- [THE INPUT]:
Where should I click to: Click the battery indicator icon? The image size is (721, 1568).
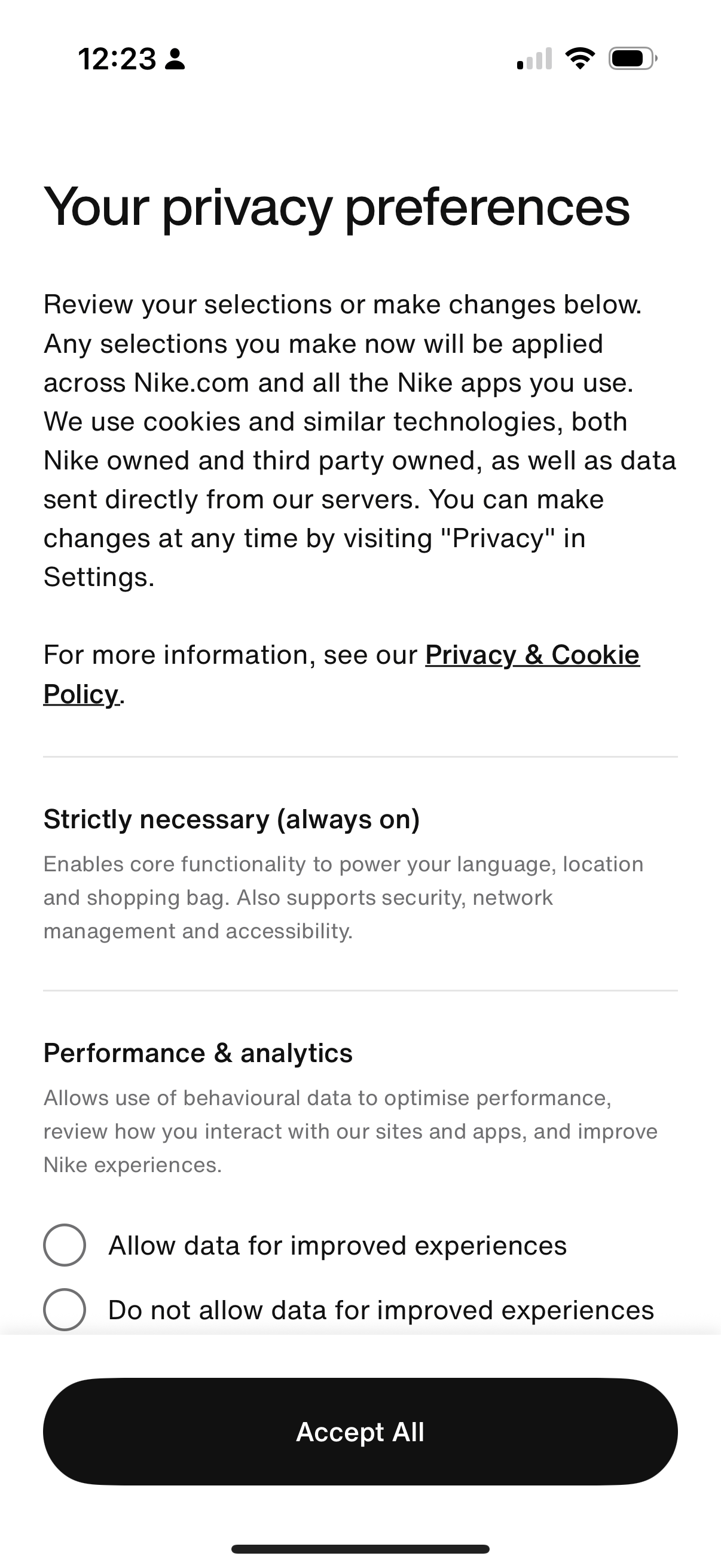[x=631, y=58]
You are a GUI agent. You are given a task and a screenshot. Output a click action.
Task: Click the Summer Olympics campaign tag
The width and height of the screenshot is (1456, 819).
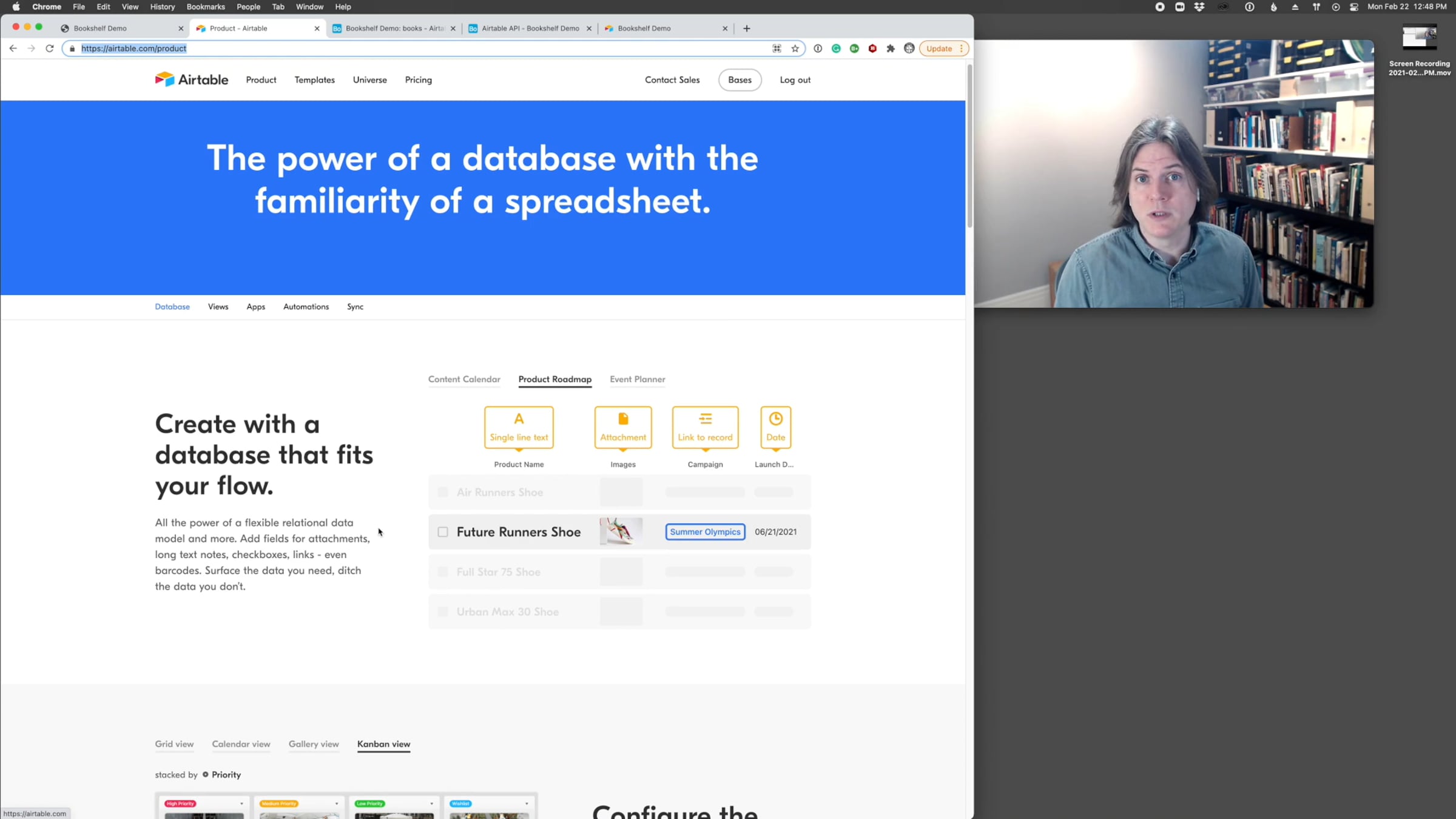click(705, 532)
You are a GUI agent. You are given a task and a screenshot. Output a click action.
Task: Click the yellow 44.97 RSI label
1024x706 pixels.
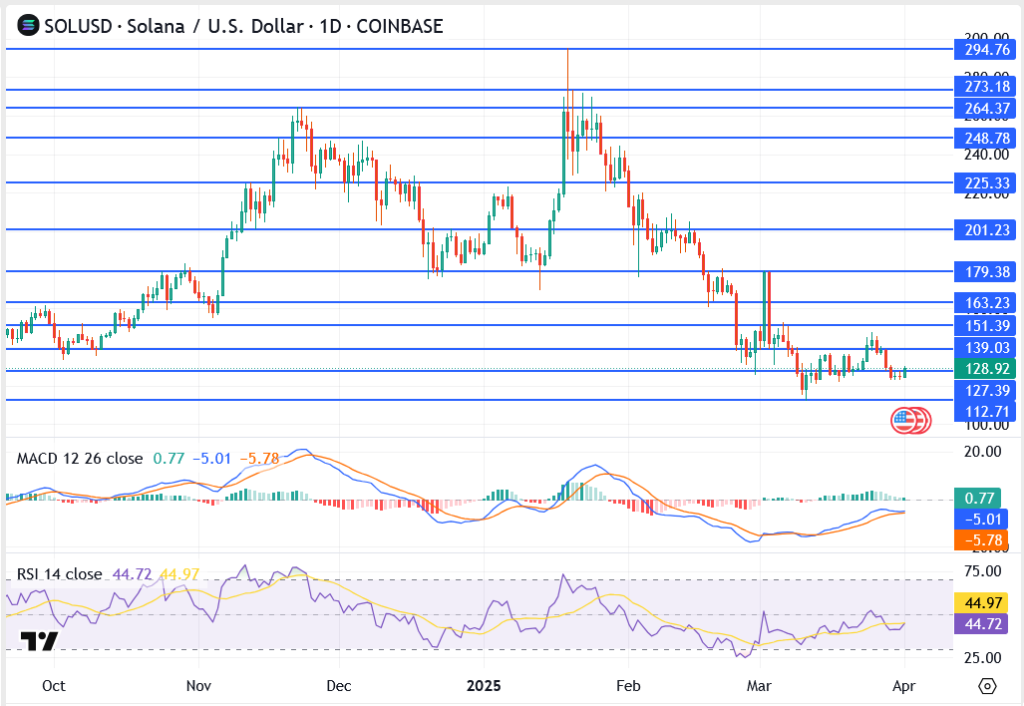point(984,603)
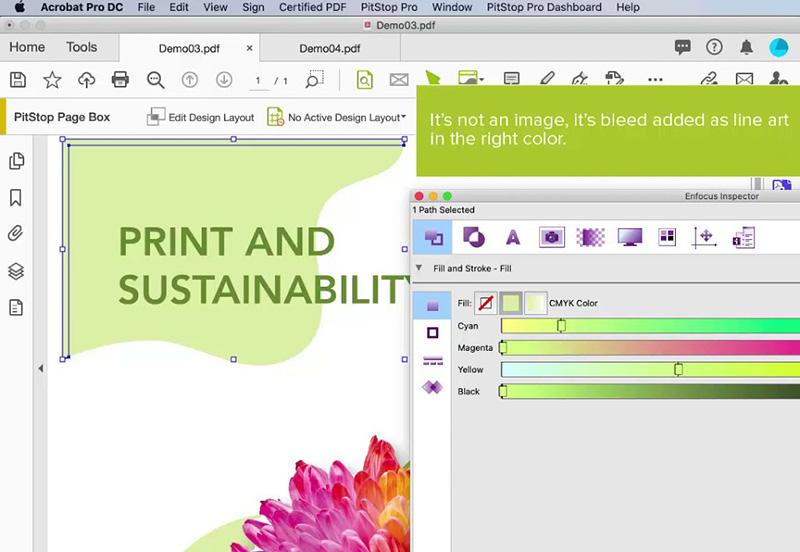Click the Cyan slider handle
The height and width of the screenshot is (552, 800).
561,326
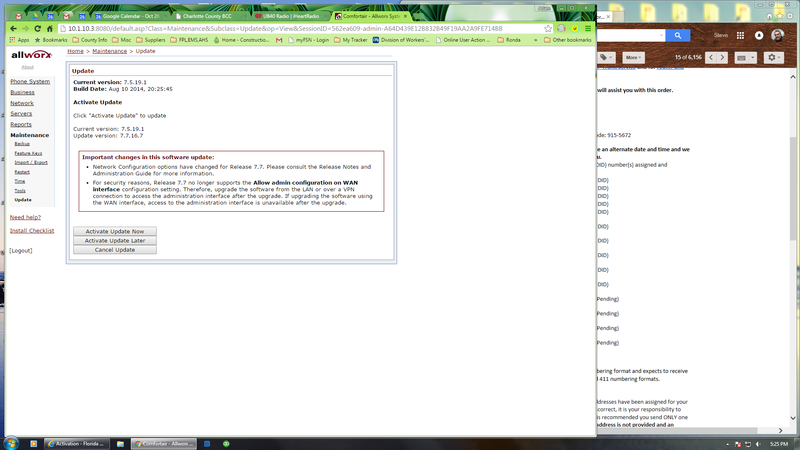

- [TASK OBJECTIVE]:
Render every line of the records as a Markdown table with the columns "Row" and "Line", numbering the rows and skipping any blank lines. Leave the pictures out of your answer.

- [ANSWER FOR THE TASK]:
| Row | Line |
|---|---|
| 1 | Where should I click to: Click the battery indicator icon? The image size is (721, 1568). |
| 2 | [x=631, y=58] |
| 3 | You are a GUI agent. You are given a task and a screenshot. Output a click action. |
| 4 | Task: Click the Summer Olympics campaign tag |
| 5 | The width and height of the screenshot is (1456, 819). |
| 6 | click(705, 532) |
| 7 | You are a GUI agent. You are given a task and a screenshot. Output a click action. |
| 8 | Task: Click the yellow 44.97 RSI label |
| 9 | 1024x706 pixels. |
| 10 | point(984,603) |
| 11 | Click the Cyan slider handle |
| 12 | The height and width of the screenshot is (552, 800). |
| 13 | 561,326 |